[Stored items]
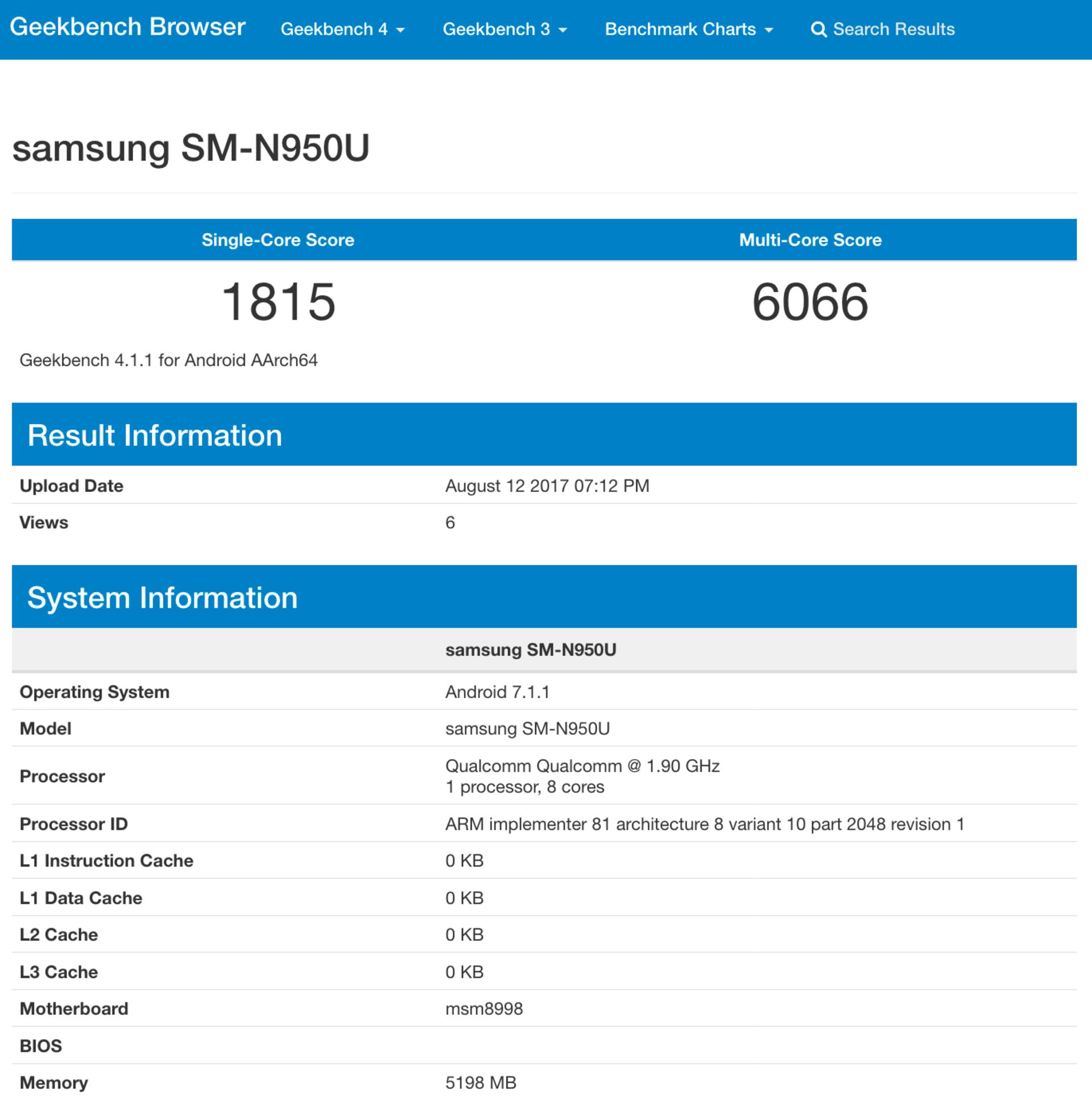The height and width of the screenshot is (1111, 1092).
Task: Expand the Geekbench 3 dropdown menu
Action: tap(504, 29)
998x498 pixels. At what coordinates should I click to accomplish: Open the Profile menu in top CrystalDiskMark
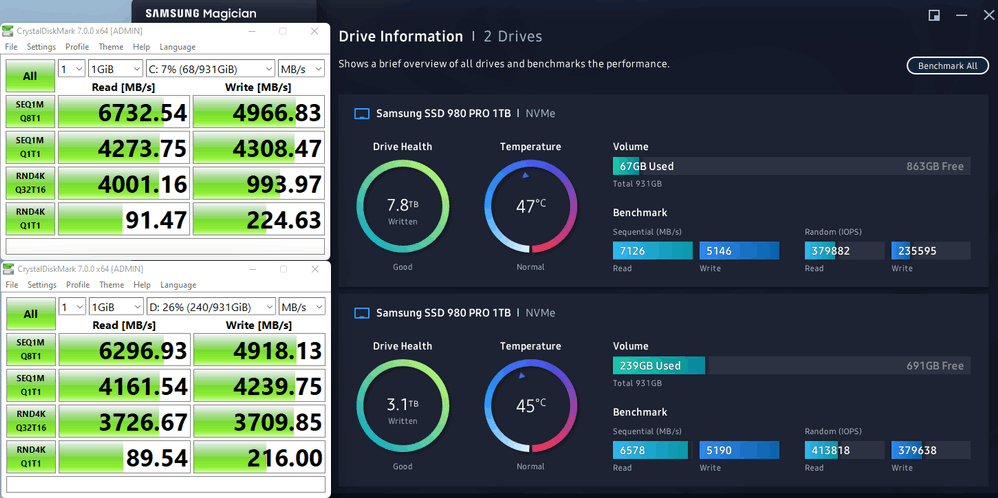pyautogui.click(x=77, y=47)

WORK TASK » All lines from the one containing "998x498 pixels. At" through the end of the entries above must be given again exactly, with every picture omitted.

YOUR RESPONSE »
998x498 pixels. At what coordinates should I click to accomplish: Open the Profile menu in top CrystalDiskMark
pyautogui.click(x=77, y=47)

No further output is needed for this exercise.